From the beginning, this poem is marked by the use of the word “I”. Any and all confusion is avoided right from the start, as the reader knows exactly who is talking and exactly what he is talking about. Another interesting aspect of this particular poem’s use of the narrative form is that it helps create the mood from the beginning. It is essential that the reader knows the plight of the narrator from the beginning, before they even know they rest of the story. The consistent use of narrative form is a way for the poet to create the dramatic tone and allow the reader to follow along more closely.Though narrative form certainly plays an important role in helping the reader grasp the strong themes within the poem, it is even more important in its role as a character explanation tool.
Those who are unfamiliar with the style of John Keats’ poetry can often times have a hard time understanding and following the different characters in the story. This poem, however, uses a very personal tone and promotes understanding of these characters. The narrator himself is the one character who the reader learns the most about as a result of the use of narrative form.The narrator starts out the story talking about how sad and lonely he is, but the reader quickly finds that the narrator is actually a lover that has fallen on hard times. This is where the narrative form is most important, because it allows for a very personable description of why the narrator is interested in the woman. Some of this descriptive language can be found when in the poem when Keats writes, “I met a lady in the meads, / Full beautiful—a faery’s child, / Her hair was long, her foot was light, / And her eyes were wild” (Keats, 11-14).
Immediately, the reader is treated to a picture of the narrator that they can identify with.Love and adulation are two especially common things that most anyone can find a middle ground with, especially given the excellent description. The entire purpose of the narrative form is not only to talk about his love for the woman, though. It continues in the same form all the way to the end, when he finds that he is not anywhere near being the only man who is after her.
John Keats chooses the narrative form in this poem for a number of reasons.

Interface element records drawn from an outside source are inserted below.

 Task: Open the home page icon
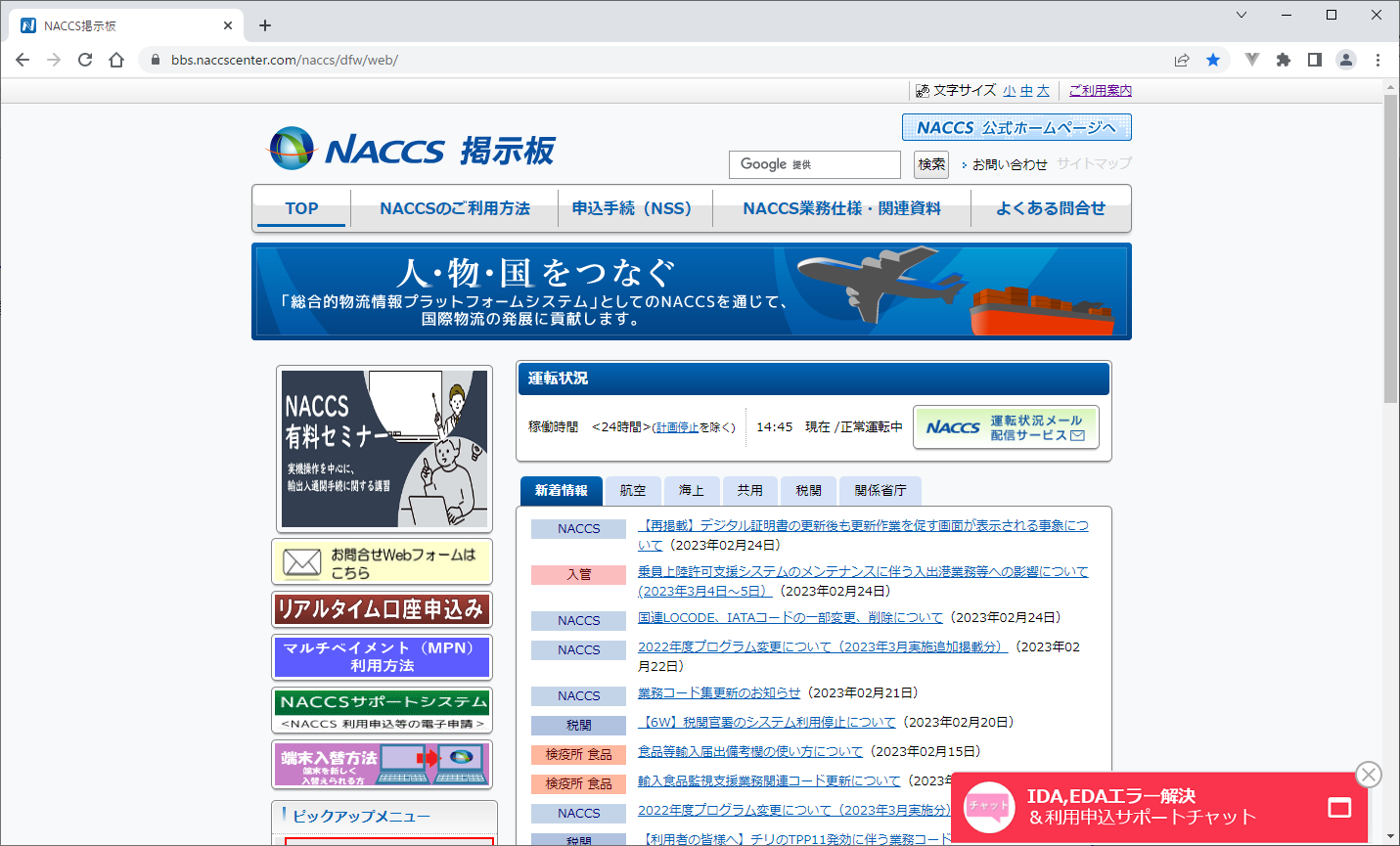116,60
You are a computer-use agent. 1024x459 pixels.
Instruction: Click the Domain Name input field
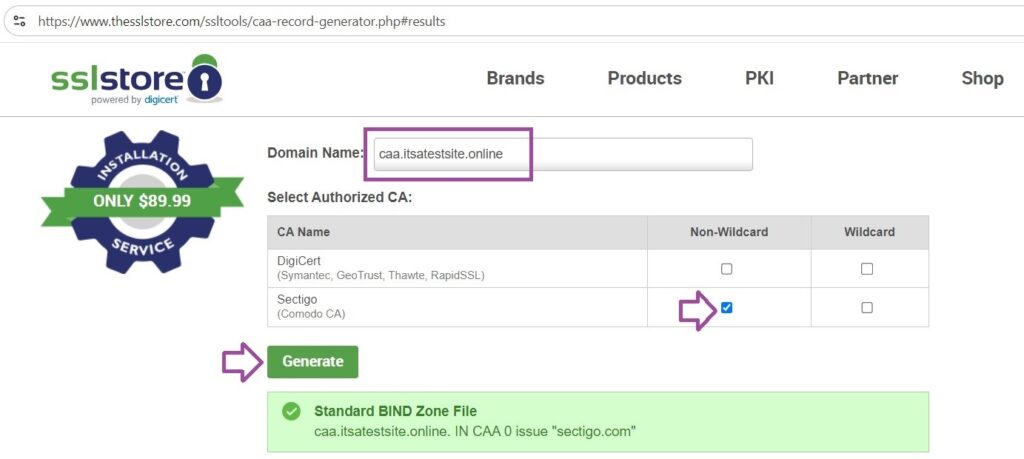point(563,154)
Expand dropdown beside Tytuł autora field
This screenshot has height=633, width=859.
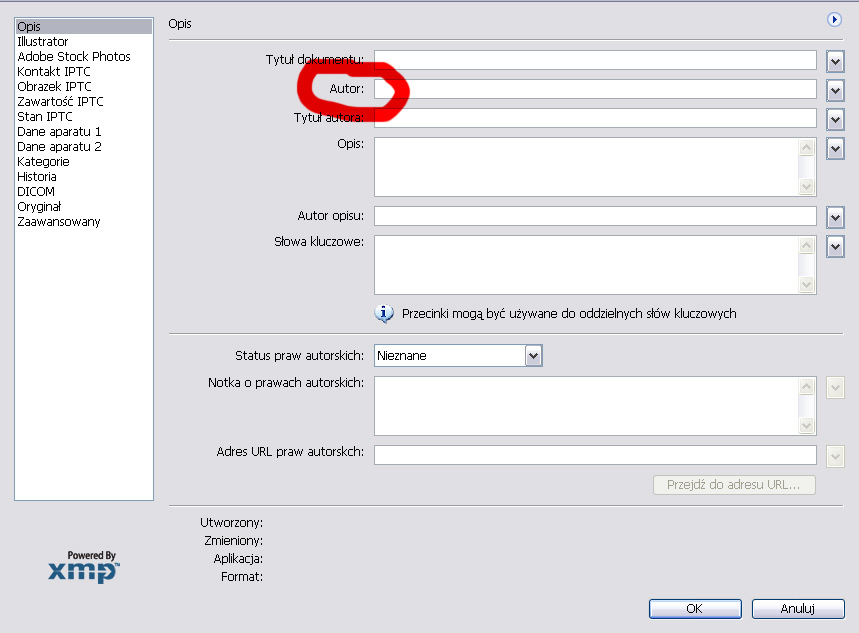coord(836,119)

On one hand, he wanted to connect his main character with his reader. By using the narrative tone, he is effectively turning the knight into an “everyman”.It would have otherwise been extremely difficult to connect the reader to the character because of the obvious gaps in culture and the different time frame. With the narrative form, Keats brings it to a level that everyone can understand, though.
Though there are not too many things that can transcend hundreds of years, love is one of those things. Another reason why Keats chooses to use the narrative form is simply because it flows more easily. The lyrical, rhyming tone reads like a song. It is a poem that seems like a story read from one person to another. With a narrator to give that story, it would not have the same powerful effect.

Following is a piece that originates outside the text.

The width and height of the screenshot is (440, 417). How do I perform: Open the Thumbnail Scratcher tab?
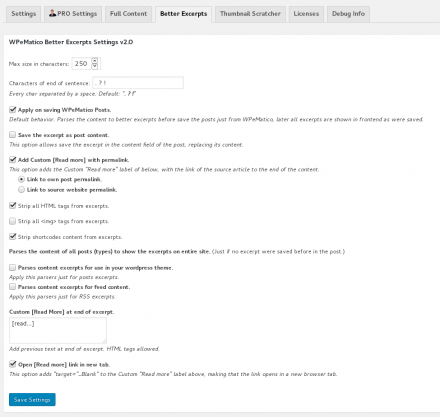pyautogui.click(x=250, y=14)
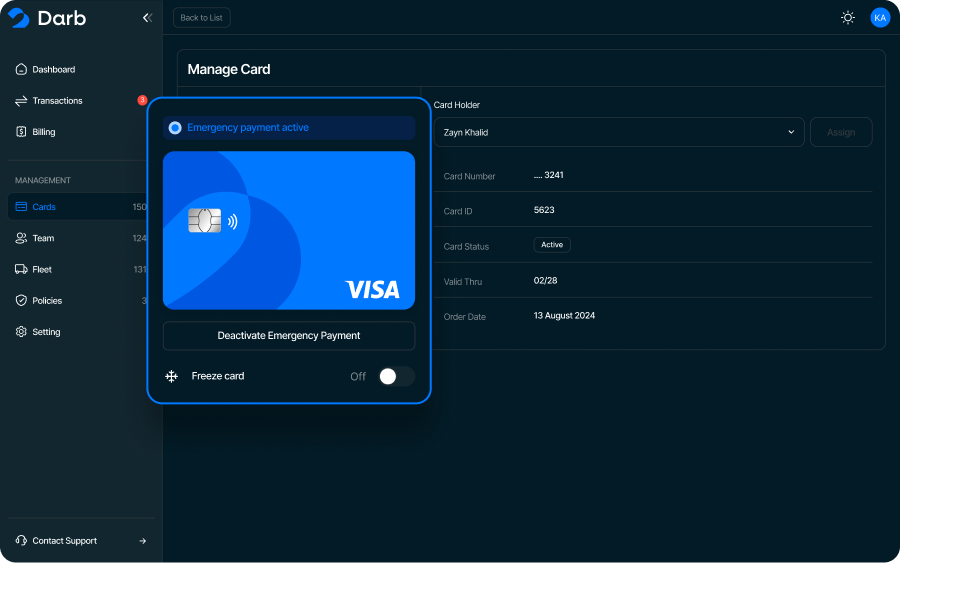Click the Assign button
This screenshot has width=960, height=600.
[x=841, y=132]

Perspective is one of the chief concerns that poets have to deal with when they decide which form they will use. One can assume that Keats wanted to create a very personal perspective, which is why he chose to use the narrative form. As mentioned before, the reader gets to make a connection with all of the characters in the story. In a way, this type of style puts the reader right in the middle of the story. In this particular story, it impacts our perspective in how we feel for the knight. If we were on the outside looking in, then things might be drastically different.

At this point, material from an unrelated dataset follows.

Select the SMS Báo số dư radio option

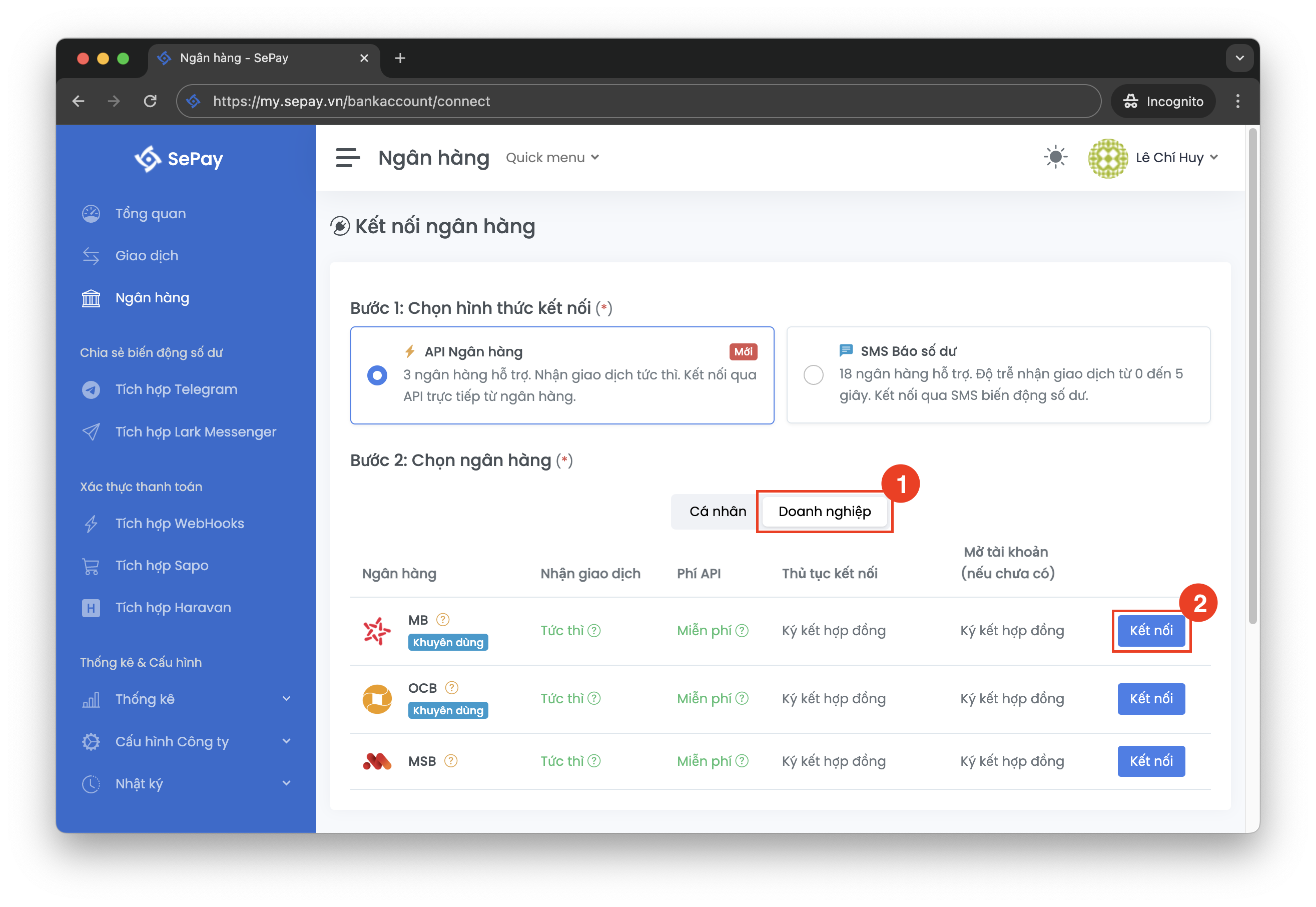(x=813, y=374)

Instead, we feel that we are right there beside him as he goes through his short-lived love for the woman. We feel his pain as he is sitting there and feeling sorry for himself. In a way, it is almost like watching one of your best friends go through a terrible breakup or divorce. This effect can be attributed mostly to the choice of form that Keats opts to use. One passage where this is especially true is when he writes, “And this is why I sojourn here, / Alone and palely loitering, / Though the sedge is wither’d from the lake, / And no birds sing” (Keats, 45-48).
We not only get to experience this, but we have a front row seat to the pity party that the narrator is throwing for himself. This is one of the most important themes in the story and the reader gets to be a huge part of it because of the choice that Keats made. There are not many poems or other literary works out there that are as important in using narrative form as John Keats’ La Belle Dame Sans Merci. The work itself is an interesting one in that the reader gets to be a part of what the Knight is going through.Though the reader could have still gotten a good idea of what was going on if the story was given in another form, a little bit of effect is added because of the first person narrative form that is being used. The poem is a roller coaster of emotion that is packed into a small amount of space.
The reader gets to ride along with the Knight as he makes his way from happiness to sadness. As he goes from the joy of being in love to the sadness of unrequited love, the reader is treated to a slice of those emotions. That is ultimately why the poet chose to use that form in order to create such an interesting and compelling story.